* Page extract:
Quadratic Residues -- Number Theory 22

Hello Michael, the definition of a quadratic residue doesn't require gcd(a, n)=1. Note that 4 is a quadratic residue (mod 6) and gcd(4, 6)=2, the definition makes sense for any a and n.

chandrasekhar

I feel like the proof of eulers criterion was overcomplicated, I was able to come up with a much simpler argument. Basically for the non zero residues mod p, we have a^{p -1} = 1(mod p), and a^{(p - 1)/2} = -1 or a^{(p - 1)/2} = 1 modulo p. This follows from the fact that every residue is either primitive or not. Then by lagrange each congruence has at most (p - 1)/2 roots, but if we are to split p - 1 roots amongst the two to satisfy this condition if follows that each congruence has exactly (p - 1)/2 roots.

* Stated exercise: Write the next part of the discussion thread on quadratic residues and Euler's criterion, starting after its final sentence.

* Provided material:
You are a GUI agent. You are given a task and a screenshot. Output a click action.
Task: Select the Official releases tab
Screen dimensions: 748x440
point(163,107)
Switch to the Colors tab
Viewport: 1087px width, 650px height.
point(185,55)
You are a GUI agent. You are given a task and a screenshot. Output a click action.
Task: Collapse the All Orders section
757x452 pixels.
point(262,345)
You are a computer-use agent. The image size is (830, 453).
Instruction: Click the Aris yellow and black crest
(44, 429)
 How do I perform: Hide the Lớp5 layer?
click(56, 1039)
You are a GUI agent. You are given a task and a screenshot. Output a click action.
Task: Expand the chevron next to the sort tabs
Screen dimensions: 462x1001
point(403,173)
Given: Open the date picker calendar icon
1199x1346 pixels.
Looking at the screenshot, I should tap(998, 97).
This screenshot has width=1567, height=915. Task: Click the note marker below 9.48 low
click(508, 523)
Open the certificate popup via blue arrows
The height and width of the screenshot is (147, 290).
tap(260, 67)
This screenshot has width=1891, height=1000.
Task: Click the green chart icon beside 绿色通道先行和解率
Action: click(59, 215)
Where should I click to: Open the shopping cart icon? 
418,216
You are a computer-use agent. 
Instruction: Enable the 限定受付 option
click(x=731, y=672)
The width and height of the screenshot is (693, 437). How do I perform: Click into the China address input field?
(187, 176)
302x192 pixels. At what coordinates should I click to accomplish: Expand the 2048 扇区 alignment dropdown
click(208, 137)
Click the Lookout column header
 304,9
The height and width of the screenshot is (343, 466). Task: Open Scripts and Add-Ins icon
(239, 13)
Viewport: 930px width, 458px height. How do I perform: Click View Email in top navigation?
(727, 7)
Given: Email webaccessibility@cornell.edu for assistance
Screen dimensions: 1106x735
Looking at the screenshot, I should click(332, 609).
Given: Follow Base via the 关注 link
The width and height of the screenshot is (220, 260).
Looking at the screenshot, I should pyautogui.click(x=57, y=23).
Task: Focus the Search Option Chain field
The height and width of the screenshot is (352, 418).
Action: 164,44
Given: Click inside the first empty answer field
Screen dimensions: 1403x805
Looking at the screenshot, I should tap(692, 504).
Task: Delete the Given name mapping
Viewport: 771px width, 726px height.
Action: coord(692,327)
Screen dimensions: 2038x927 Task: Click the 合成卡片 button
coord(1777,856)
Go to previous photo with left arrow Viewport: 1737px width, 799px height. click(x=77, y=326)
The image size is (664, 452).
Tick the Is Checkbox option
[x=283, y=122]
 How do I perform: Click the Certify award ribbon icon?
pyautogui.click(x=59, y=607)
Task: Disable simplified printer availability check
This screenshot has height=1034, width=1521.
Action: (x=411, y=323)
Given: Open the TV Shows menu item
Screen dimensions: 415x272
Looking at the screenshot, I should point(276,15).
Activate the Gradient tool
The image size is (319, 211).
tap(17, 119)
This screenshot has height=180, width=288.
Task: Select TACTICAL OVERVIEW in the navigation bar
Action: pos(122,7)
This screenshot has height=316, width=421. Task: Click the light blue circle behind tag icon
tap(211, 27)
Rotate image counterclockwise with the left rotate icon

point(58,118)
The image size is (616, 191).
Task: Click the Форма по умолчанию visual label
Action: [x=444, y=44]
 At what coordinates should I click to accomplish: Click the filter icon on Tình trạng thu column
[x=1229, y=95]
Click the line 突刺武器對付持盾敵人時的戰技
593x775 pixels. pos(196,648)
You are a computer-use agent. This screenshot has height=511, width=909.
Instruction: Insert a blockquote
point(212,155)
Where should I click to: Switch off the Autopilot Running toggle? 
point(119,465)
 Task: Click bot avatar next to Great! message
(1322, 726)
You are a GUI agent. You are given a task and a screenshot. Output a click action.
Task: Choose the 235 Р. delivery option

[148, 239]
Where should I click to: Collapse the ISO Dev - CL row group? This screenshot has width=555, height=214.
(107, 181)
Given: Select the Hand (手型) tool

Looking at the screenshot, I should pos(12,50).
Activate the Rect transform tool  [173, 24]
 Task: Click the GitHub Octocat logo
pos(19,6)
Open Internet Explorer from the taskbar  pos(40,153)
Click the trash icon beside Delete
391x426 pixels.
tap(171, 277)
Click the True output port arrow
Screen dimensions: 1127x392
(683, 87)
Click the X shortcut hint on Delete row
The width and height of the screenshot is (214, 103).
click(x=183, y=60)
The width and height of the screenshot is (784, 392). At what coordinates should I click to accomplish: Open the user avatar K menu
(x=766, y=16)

* Answer for this exercise:
Now consider if a is a quadratic residue, then a = n^2(mod p) for some n and exponentiating by (p - 1)/2 we get a^{(p - 1)/2} = n^{p - 1} = 1(mod p). Therefore this congruence has (p - 1)/2 solutions, all of which are the quadratic residues. So now the (p - 1)/2 residues that are not quadratic residues must satisfy a^{(p - 1)/2} = -1(mod p) and we are doe as this is in accorance with the legender symbol.

prathikkannan

For the theorem at 10:00, I like to represent the non-zero elements of mod p (ie the multiplicative group of GF(p)) as a table as powers of some generator of GF(p)*. So basically I have a table of logarithms mod p. Then I just notice that any element a[2i] equals a[i]^2, the element half its distance from a[0] in the table, and thus is a quadratic residue, and that it also equals a[-i mod (p-1)]^2. Then I notice that a[i] and a[-i mod (p-1)] are always different elements except for the cases of a[0] and a[(p-1)/2], which are the two roots of unity. Thus all the even positions are quadratic residues and since each "consumes" two distinct square roots, this accounts for all the elements leaving nothing else as a quadratic residue.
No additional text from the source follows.